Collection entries
══════

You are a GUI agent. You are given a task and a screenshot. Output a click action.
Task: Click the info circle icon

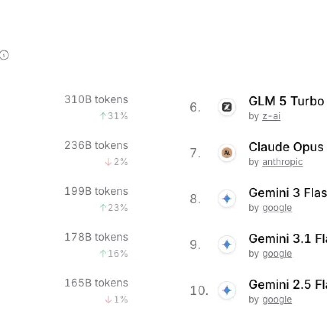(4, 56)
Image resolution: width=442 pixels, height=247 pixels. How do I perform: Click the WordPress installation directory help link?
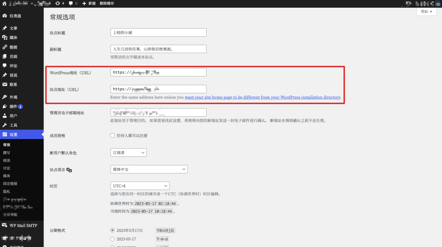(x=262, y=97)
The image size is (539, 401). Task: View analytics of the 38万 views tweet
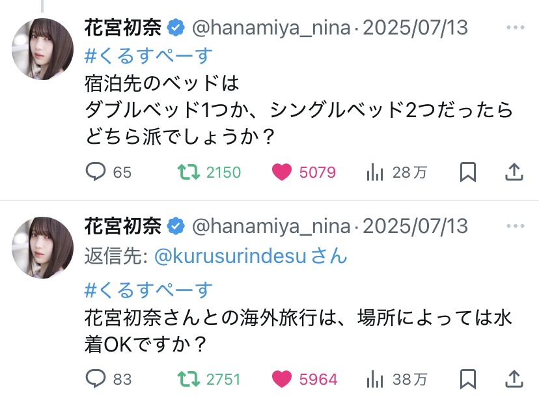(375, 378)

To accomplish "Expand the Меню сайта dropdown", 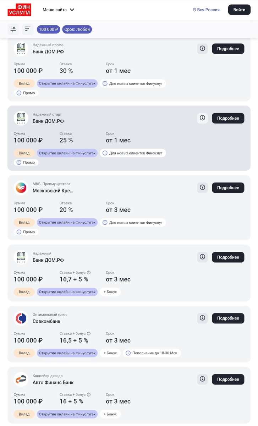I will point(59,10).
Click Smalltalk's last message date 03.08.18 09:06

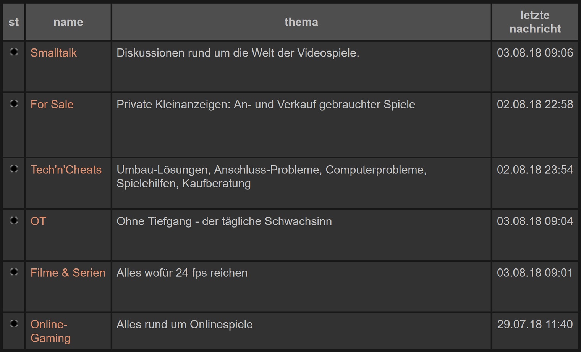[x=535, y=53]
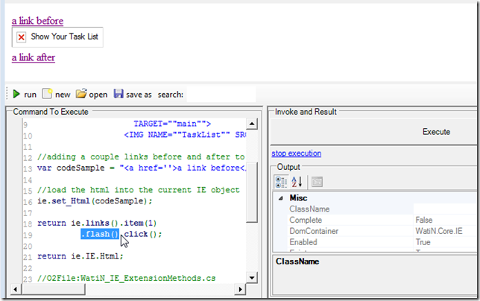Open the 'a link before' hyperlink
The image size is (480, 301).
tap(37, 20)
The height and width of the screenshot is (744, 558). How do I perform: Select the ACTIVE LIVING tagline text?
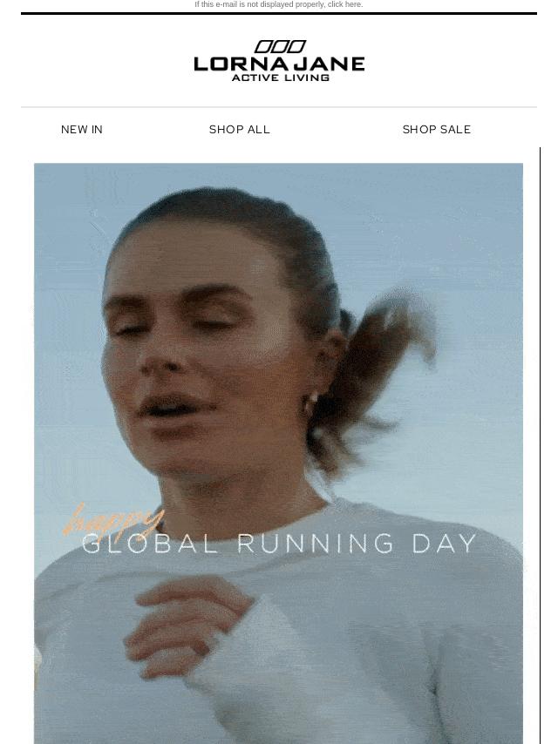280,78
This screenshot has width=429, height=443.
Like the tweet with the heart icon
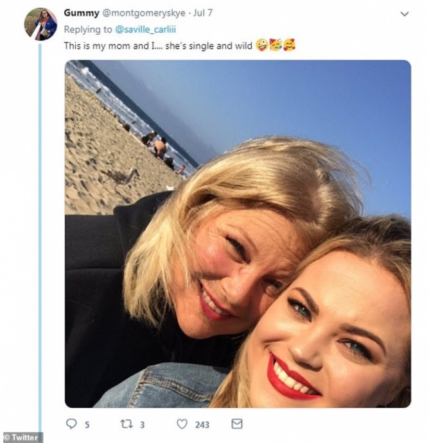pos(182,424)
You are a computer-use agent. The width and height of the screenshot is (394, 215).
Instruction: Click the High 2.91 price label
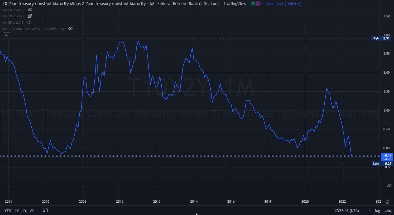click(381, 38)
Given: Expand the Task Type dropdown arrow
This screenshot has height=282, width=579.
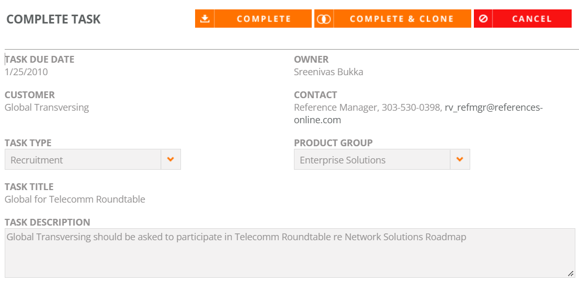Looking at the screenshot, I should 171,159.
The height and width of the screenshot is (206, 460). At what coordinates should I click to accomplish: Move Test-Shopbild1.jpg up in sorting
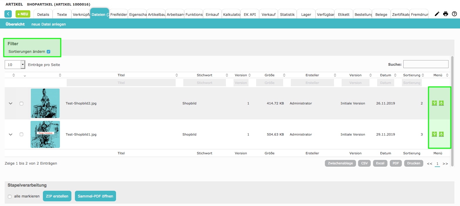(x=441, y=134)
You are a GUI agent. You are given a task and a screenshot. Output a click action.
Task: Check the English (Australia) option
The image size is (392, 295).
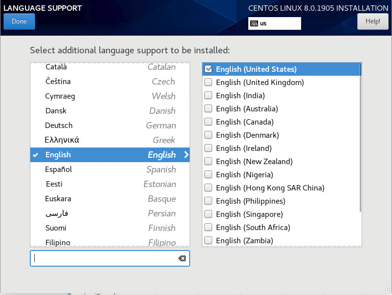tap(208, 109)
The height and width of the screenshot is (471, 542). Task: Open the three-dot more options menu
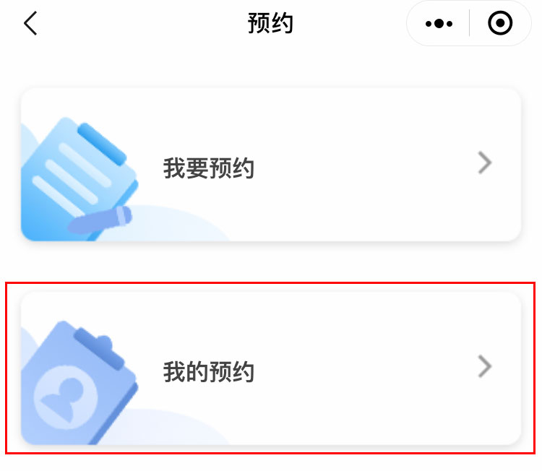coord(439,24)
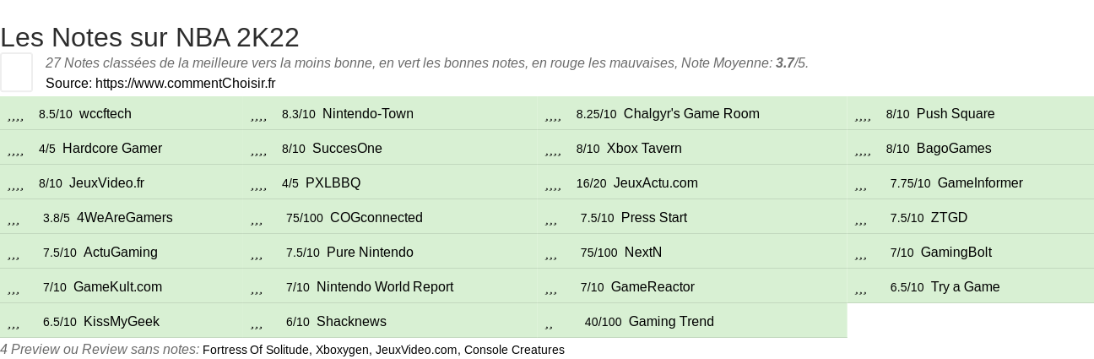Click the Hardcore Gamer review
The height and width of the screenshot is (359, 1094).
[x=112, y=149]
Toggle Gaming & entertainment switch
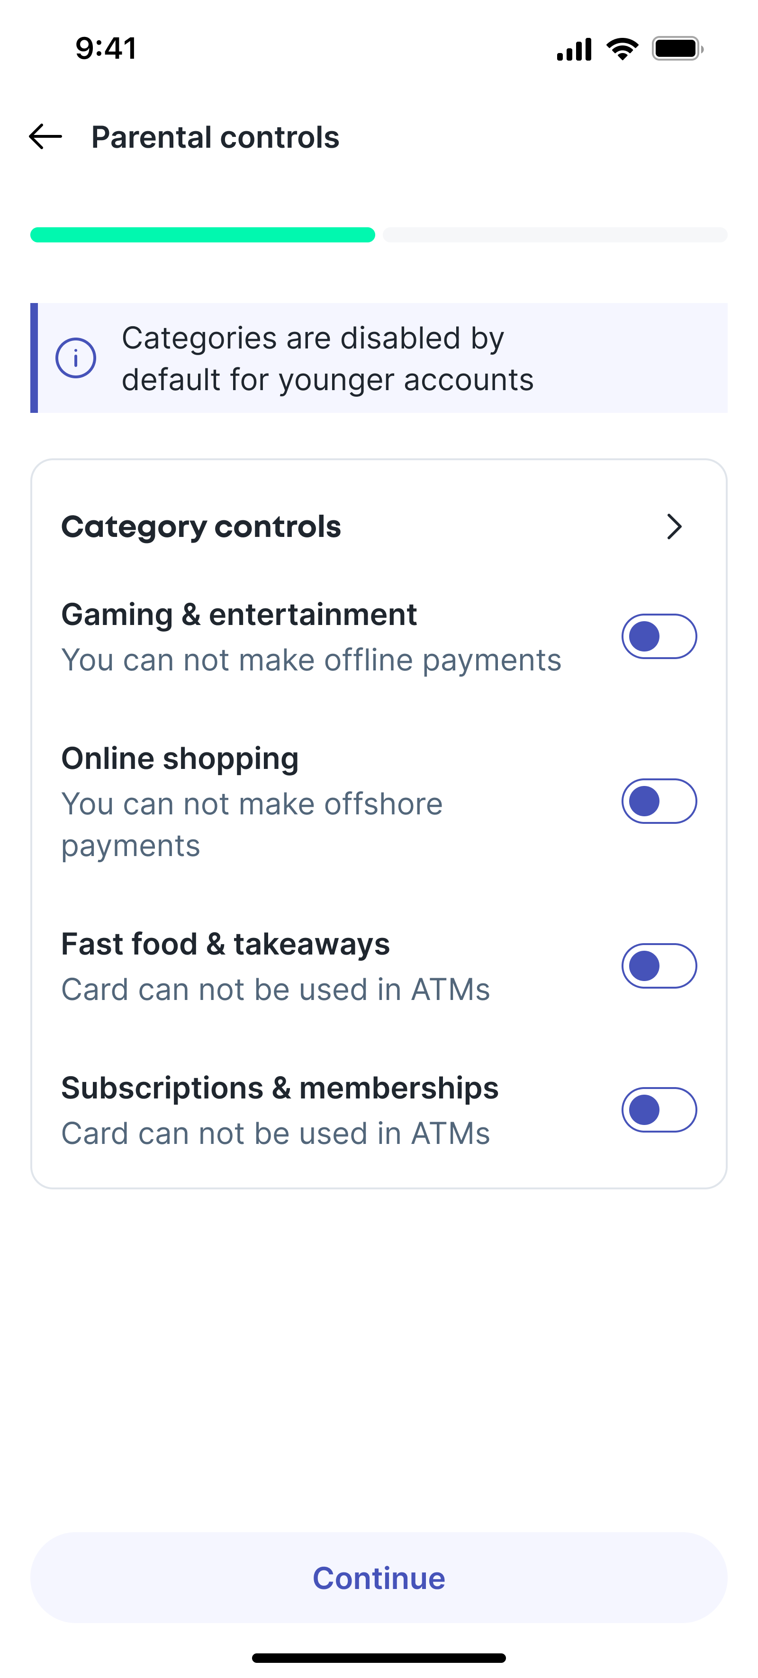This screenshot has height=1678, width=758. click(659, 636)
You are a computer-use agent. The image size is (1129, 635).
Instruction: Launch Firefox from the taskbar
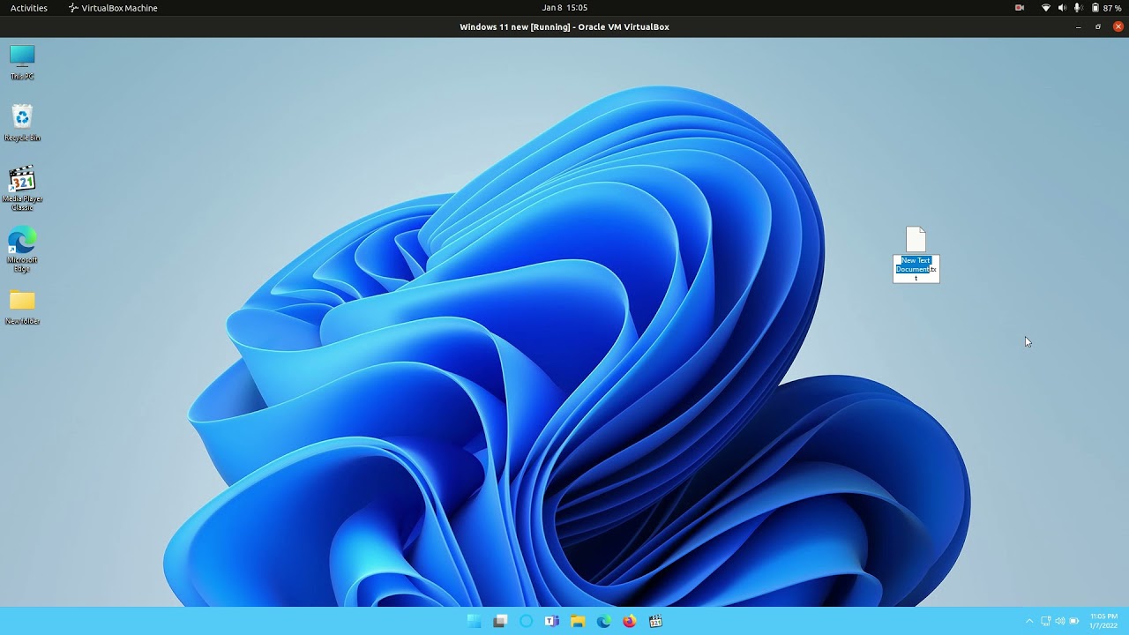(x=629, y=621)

══════

▶ Exercise details
Only the lines from the one that contains "Given: Expand the Task Type dropdown arrow" to the end of the records, inclusive, are to be quoted exactly, with pictures excluded.

▶ Answer space
Given: Expand the Task Type dropdown arrow
This screenshot has height=282, width=579.
Looking at the screenshot, I should 171,159.
The height and width of the screenshot is (206, 460). At what coordinates should I click to accomplish: Move Test-Shopbild1.jpg up in sorting
(x=441, y=134)
You are a GUI agent. You are given a task and a screenshot. Output a click action.
Task: Check the English (Australia) option
The image size is (392, 295).
tap(208, 109)
The height and width of the screenshot is (471, 542). Task: Open the three-dot more options menu
coord(439,24)
Click the Hardcore Gamer review
The height and width of the screenshot is (359, 1094).
[x=112, y=149]
Toggle Gaming & entertainment switch
This screenshot has height=1678, width=758. click(659, 636)
You are a computer-use agent. The image size is (1129, 635).
Instruction: Launch Firefox from the taskbar
(x=629, y=621)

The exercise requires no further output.